After leaving the 1st Guards Cavalry Division in Kiev, Bogaewsky went to the Don. In the west of the Don region, in the town of Luhansk, Donetsk district, Bogaewsky was arrested by the Bolsheviks. He narrowly escaped being shot and in December 1917 he arrived in the Don capital of Novocherkassk.

After the October Revolution, Bogaewsky joined Lavr Kornilov's Volunteer Army, assuming command of a Cossack regiment. On January 5, 1918, he undertook command of the troops of the Rostov district under the leadership of military chief Alexey Kaledin, who committed suicide a month later after the loss of Rostov-on-Don to the Reds.

After the Ice March in 1918, he joined Pyotr Krasnov's Don Army. In March 1918, Bogaewsky was appointed commander of the 2nd Brigade of the Volunteer Army. From May 1918 to January 1919, he held the position of Chairman of the Council of Heads of Departments and Head of the Department (Minister) of Foreign Relations in the Don Government of Ataman Krasnov. On August 28, 1918, he received the military rank of lieutenant general.

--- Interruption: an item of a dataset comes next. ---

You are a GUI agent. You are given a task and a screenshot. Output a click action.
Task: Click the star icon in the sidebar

On February 6, 1919, Bogaewsky replaced Krasnov as Ataman of the Don Cossacks, a title he would hold until his death. From January to February 1920, he was the Chairman of the South Russian Government. He fought with Denikin and Wrangel against the Bolsheviks and was evacuated from the Crimea, together with Wrangel, in November 1920.

==Life in exile==
After leaving Russia he lived in Constantinople, Belgrade, and Sofia, the new Cossack "capital" for the great numbers of Cossacks who had emigrated from the South of Russia. Bogaewsky was an active leader of the exiled Cossacks, helping to form and lead the All-Cossack Union in the West. In 1921, he appealed to emigrant Cossacks to unite in towns and villages according to their place of residence on the Don and to elect their chieftains and village governments. Wrangel's headquarters and the commanders of Cossack units organized military units in the newly formed hamlets and villages.

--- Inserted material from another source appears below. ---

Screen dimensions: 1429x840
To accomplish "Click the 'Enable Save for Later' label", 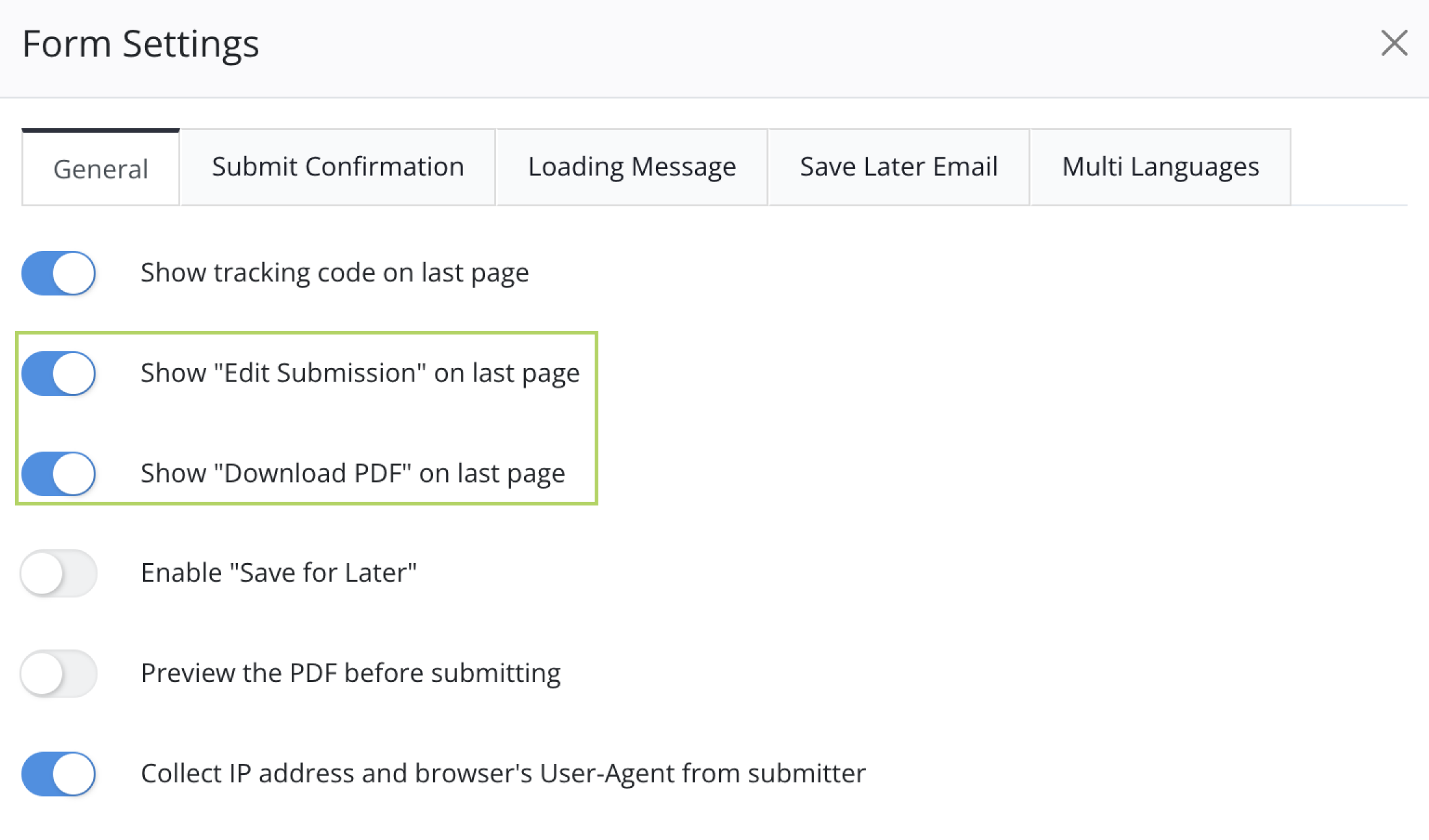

At the end of 1921 Krasnov, his predecessor as Ataman, appealed to Wrangel with a request to put pressure on Bogaewsky to return the post of Ataman to him, proposing to form a corps of Don, Kuban, and Terek Cossacks to resume hostilities in Russia in the spring of 1922. Wrangel rejected the proposal and supported Bogaewsky. Bogaewsky continued to fended off proposals by Krasnov and others for military operations seeking to restore the monarchy.

Bogaewsky settled in Paris in 1923. He died there of a heart attack on October 21, 1934. He was buried on October 28 in the Sainte-Geneviève-des-Bois Russian Cemetery.

Bogaewsky was awarded the Order of Prince Danilo I and a number of other decorations.

== Writings ==
- Afrikan P. Bogaewsky. Ice March 1918. Published in New York. 1963.